In the right pane, right-click Start in the Name column, and then click Modify.
In the Value data box, type 0 [3 is default], and then click OK.
On the File menu, click Exit to close Registry Editor.
Restart your computer
Go to UEFI/BIOS and enable RAID, Save & Reboot
Another restart will be required to finish the driver installation.


----------



## TheoneandonlyMrK (Mar 24, 2017)

Andy87 said:


> Agree, if I get a separate controller that would work. Is there no other way to make it work with my on board controller?


Yes switch back to ahci mode , install drives bare and un raided, then use Windows storage control in computer management tab of main control panel, to build your raid array.


----------



## Konceptz (Mar 27, 2017)

Andy87 said:


> Hello, I have a Windows 7 build on ASRock Fatality1 motherboard was installed on a SSD in AHCI mode.  I do not want to change the OS SSD drive to Raid, however I want to make 3 additional drives into a raid 5 array for data storage.
> 
> Windows was installed in AHCI mode, so I change the Storage mode in the bios to RAID. I hit Ctr-I and created my RAID 5 array with the 3 new drives. Everything was good so far, until I rebooted.
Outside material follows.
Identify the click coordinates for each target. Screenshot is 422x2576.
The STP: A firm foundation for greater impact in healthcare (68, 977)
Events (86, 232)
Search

Windows started to boot, I saw the Windows 7 colors for a second, and then it rebooted back to the bios screen and went into a loop.
> 
> When I changed the Storage Mode back to AHCI, my OS boots fine, but I can't set up RAID in AHCI.  Is there away to change the storage mode to RAID without affecting Windows on my OS Drive? I have googled around, but everywhere else I can find people are asking about converting OS drive to RAID array, which is not what I want. Please assist. Thanks in advance!



I'm not familiar with your motherboard, however once you enable RAID, it should be an option to enable RAID per SATA port. You may want to check into that.


----------